## WHAT IS EXPECTED
Reproduce the data word for word, keeping every line complete.

## EXCERPTED DATA
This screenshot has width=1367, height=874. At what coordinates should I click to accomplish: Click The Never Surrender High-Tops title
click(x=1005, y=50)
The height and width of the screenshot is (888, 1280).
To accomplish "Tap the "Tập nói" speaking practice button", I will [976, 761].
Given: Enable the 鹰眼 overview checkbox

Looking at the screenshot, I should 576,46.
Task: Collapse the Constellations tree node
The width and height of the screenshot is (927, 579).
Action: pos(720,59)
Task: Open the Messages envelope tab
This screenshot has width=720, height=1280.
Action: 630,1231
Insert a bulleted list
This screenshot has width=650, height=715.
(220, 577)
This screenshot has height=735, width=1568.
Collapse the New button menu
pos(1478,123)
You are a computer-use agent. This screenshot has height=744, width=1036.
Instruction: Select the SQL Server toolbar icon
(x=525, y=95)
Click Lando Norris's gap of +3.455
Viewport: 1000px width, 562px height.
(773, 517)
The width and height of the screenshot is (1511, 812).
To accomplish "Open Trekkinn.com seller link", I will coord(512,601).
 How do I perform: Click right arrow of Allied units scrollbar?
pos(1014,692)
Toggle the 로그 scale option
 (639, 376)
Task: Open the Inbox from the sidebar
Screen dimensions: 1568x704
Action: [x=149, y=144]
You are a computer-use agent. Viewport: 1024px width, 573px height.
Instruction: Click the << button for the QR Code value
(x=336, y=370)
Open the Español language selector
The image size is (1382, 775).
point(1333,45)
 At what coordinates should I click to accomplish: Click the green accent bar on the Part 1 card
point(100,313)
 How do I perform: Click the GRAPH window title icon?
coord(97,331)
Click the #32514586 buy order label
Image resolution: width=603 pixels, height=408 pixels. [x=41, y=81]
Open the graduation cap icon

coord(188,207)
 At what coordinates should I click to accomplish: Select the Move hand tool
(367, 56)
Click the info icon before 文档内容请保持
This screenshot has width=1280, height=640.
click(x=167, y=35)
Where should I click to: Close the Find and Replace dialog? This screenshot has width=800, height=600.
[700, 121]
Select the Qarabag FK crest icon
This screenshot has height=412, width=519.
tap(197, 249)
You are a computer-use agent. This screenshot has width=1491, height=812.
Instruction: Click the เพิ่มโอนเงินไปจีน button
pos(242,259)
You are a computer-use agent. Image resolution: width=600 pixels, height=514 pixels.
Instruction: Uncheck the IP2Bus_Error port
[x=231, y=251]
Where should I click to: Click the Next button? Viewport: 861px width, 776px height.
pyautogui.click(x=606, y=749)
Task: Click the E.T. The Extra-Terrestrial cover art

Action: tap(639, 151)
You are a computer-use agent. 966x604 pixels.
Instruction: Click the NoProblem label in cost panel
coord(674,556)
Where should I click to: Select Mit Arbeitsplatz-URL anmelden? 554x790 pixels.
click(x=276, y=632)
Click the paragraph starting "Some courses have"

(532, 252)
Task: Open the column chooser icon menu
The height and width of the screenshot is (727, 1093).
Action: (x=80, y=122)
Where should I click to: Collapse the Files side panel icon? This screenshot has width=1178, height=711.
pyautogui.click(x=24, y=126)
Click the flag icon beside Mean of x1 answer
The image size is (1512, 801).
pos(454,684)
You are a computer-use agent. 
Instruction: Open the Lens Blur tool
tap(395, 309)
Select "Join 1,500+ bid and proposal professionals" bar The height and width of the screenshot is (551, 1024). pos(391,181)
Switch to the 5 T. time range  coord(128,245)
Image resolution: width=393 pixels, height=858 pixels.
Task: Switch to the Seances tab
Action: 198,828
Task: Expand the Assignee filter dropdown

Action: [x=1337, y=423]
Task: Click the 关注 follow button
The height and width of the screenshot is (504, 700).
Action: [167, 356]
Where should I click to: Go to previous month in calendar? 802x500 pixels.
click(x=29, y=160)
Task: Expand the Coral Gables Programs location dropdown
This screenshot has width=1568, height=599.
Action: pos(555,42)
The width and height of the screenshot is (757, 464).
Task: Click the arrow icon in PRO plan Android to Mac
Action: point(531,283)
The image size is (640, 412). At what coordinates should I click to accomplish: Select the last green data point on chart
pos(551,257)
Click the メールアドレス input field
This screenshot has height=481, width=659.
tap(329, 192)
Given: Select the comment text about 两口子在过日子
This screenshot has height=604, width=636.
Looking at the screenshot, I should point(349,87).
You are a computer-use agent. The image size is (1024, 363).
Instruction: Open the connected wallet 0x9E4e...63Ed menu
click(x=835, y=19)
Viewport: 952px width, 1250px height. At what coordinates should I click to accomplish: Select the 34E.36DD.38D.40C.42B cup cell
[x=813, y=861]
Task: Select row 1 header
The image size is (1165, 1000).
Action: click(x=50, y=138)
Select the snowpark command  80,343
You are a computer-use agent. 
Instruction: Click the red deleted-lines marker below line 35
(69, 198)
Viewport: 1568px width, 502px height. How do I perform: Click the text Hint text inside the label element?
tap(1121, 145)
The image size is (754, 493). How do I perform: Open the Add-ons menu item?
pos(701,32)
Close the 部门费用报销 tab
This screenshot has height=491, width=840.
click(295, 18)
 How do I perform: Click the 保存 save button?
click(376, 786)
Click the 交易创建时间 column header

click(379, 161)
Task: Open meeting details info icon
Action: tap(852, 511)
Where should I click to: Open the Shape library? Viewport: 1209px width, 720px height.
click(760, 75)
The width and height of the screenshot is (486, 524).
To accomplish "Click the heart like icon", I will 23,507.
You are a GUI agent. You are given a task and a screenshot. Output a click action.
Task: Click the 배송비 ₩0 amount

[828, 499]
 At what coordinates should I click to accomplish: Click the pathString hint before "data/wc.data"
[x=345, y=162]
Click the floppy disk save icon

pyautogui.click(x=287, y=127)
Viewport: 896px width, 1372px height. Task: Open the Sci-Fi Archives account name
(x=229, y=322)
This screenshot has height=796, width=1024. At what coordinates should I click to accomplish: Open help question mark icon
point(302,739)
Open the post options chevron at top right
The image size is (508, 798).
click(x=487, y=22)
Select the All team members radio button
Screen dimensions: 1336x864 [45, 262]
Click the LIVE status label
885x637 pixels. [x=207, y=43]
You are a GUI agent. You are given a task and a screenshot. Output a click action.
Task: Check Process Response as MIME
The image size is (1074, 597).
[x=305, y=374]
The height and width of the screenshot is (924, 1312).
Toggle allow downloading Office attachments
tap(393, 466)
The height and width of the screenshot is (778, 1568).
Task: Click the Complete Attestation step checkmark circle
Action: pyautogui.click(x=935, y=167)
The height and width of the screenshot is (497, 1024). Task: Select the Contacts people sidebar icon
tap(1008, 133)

## SOLUTION BELOW
This screenshot has width=1367, height=874. At what coordinates should I click to accomplish: Click The Never Surrender High-Tops title
click(x=1005, y=50)
The height and width of the screenshot is (888, 1280).
To accomplish "Tap the "Tập nói" speaking practice button", I will [976, 761].
Given: Enable the 鹰眼 overview checkbox

Looking at the screenshot, I should 576,46.
Task: Collapse the Constellations tree node
The width and height of the screenshot is (927, 579).
Action: pos(720,59)
Task: Open the Messages envelope tab
This screenshot has width=720, height=1280.
Action: 630,1231
Insert a bulleted list
This screenshot has width=650, height=715.
(220, 577)
This screenshot has height=735, width=1568.
Collapse the New button menu
pos(1478,123)
You are a computer-use agent. This screenshot has height=744, width=1036.
Instruction: Select the SQL Server toolbar icon
(x=525, y=95)
Click Lando Norris's gap of +3.455
Viewport: 1000px width, 562px height.
(773, 517)
The width and height of the screenshot is (1511, 812).
To accomplish "Open Trekkinn.com seller link", I will coord(512,601).
 How do I perform: Click right arrow of Allied units scrollbar?
pos(1014,692)
Toggle the 로그 scale option
 (639, 376)
Task: Open the Inbox from the sidebar
Screen dimensions: 1568x704
Action: [x=149, y=144]
You are a computer-use agent. Viewport: 1024px width, 573px height.
Instruction: Click the << button for the QR Code value
(x=336, y=370)
Open the Español language selector
The image size is (1382, 775).
point(1333,45)
 At what coordinates should I click to accomplish: Click the green accent bar on the Part 1 card
point(100,313)
 How do I perform: Click the GRAPH window title icon?
coord(97,331)
Click the #32514586 buy order label
Image resolution: width=603 pixels, height=408 pixels. [x=41, y=81]
Open the graduation cap icon

coord(188,207)
 At what coordinates should I click to accomplish: Select the Move hand tool
(367, 56)
Click the info icon before 文档内容请保持
This screenshot has width=1280, height=640.
click(x=167, y=35)
Where should I click to: Close the Find and Replace dialog? This screenshot has width=800, height=600.
[700, 121]
Select the Qarabag FK crest icon
This screenshot has height=412, width=519.
tap(197, 249)
You are a computer-use agent. This screenshot has width=1491, height=812.
Instruction: Click the เพิ่มโอนเงินไปจีน button
pos(242,259)
You are a computer-use agent. Image resolution: width=600 pixels, height=514 pixels.
Instruction: Uncheck the IP2Bus_Error port
[x=231, y=251]
Where should I click to: Click the Next button? Viewport: 861px width, 776px height.
pyautogui.click(x=606, y=749)
Task: Click the E.T. The Extra-Terrestrial cover art

Action: tap(639, 151)
You are a computer-use agent. 966x604 pixels.
Instruction: Click the NoProblem label in cost panel
coord(674,556)
Where should I click to: Select Mit Arbeitsplatz-URL anmelden? 554x790 pixels.
click(x=276, y=632)
Click the paragraph starting "Some courses have"

(532, 252)
Task: Open the column chooser icon menu
The height and width of the screenshot is (727, 1093).
Action: (x=80, y=122)
Where should I click to: Collapse the Files side panel icon? This screenshot has width=1178, height=711.
pyautogui.click(x=24, y=126)
Click the flag icon beside Mean of x1 answer
The image size is (1512, 801).
pos(454,684)
You are a computer-use agent. 
Instruction: Open the Lens Blur tool
tap(395, 309)
Select "Join 1,500+ bid and proposal professionals" bar The height and width of the screenshot is (551, 1024). pos(391,181)
Switch to the 5 T. time range  coord(128,245)
Image resolution: width=393 pixels, height=858 pixels.
Task: Switch to the Seances tab
Action: 198,828
Task: Expand the Assignee filter dropdown

Action: [x=1337, y=423]
Task: Click the 关注 follow button
The height and width of the screenshot is (504, 700).
Action: [167, 356]
Where should I click to: Go to previous month in calendar? 802x500 pixels.
click(x=29, y=160)
Task: Expand the Coral Gables Programs location dropdown
This screenshot has width=1568, height=599.
Action: pos(555,42)
The width and height of the screenshot is (757, 464).
Task: Click the arrow icon in PRO plan Android to Mac
Action: point(531,283)
The image size is (640, 412). At what coordinates should I click to accomplish: Select the last green data point on chart
pos(551,257)
Click the メールアドレス input field
This screenshot has height=481, width=659.
tap(329, 192)
Given: Select the comment text about 两口子在过日子
This screenshot has height=604, width=636.
Looking at the screenshot, I should point(349,87).
You are a computer-use agent. The image size is (1024, 363).
Instruction: Open the connected wallet 0x9E4e...63Ed menu
click(x=835, y=19)
Viewport: 952px width, 1250px height. At what coordinates should I click to accomplish: Select the 34E.36DD.38D.40C.42B cup cell
[x=813, y=861]
Task: Select row 1 header
The image size is (1165, 1000).
Action: click(x=50, y=138)
Select the snowpark command  80,343
You are a computer-use agent. 
Instruction: Click the red deleted-lines marker below line 35
(69, 198)
Viewport: 1568px width, 502px height. How do I perform: Click the text Hint text inside the label element?
tap(1121, 145)
The image size is (754, 493). How do I perform: Open the Add-ons menu item?
pos(701,32)
Close the 部门费用报销 tab
This screenshot has height=491, width=840.
click(295, 18)
 How do I perform: Click the 保存 save button?
click(376, 786)
Click the 交易创建时间 column header

click(379, 161)
Task: Open meeting details info icon
Action: tap(852, 511)
Where should I click to: Open the Shape library? Viewport: 1209px width, 720px height.
click(760, 75)
The width and height of the screenshot is (486, 524).
To accomplish "Click the heart like icon", I will 23,507.
You are a GUI agent. You are given a task and a screenshot. Output a click action.
Task: Click the 배송비 ₩0 amount

[828, 499]
 At what coordinates should I click to accomplish: Click the pathString hint before "data/wc.data"
[x=345, y=162]
Click the floppy disk save icon

pyautogui.click(x=287, y=127)
Viewport: 896px width, 1372px height. Task: Open the Sci-Fi Archives account name
(x=229, y=322)
This screenshot has height=796, width=1024. At what coordinates should I click to accomplish: Open help question mark icon
point(302,739)
Open the post options chevron at top right
The image size is (508, 798).
click(x=487, y=22)
Select the All team members radio button
Screen dimensions: 1336x864 [45, 262]
Click the LIVE status label
885x637 pixels. [x=207, y=43]
You are a GUI agent. You are given a task and a screenshot. Output a click action.
Task: Check Process Response as MIME
The image size is (1074, 597).
[x=305, y=374]
The height and width of the screenshot is (924, 1312).
Toggle allow downloading Office attachments
tap(393, 466)
The height and width of the screenshot is (778, 1568).
Task: Click the Complete Attestation step checkmark circle
Action: pyautogui.click(x=935, y=167)
The height and width of the screenshot is (497, 1024). Task: Select the Contacts people sidebar icon
tap(1008, 133)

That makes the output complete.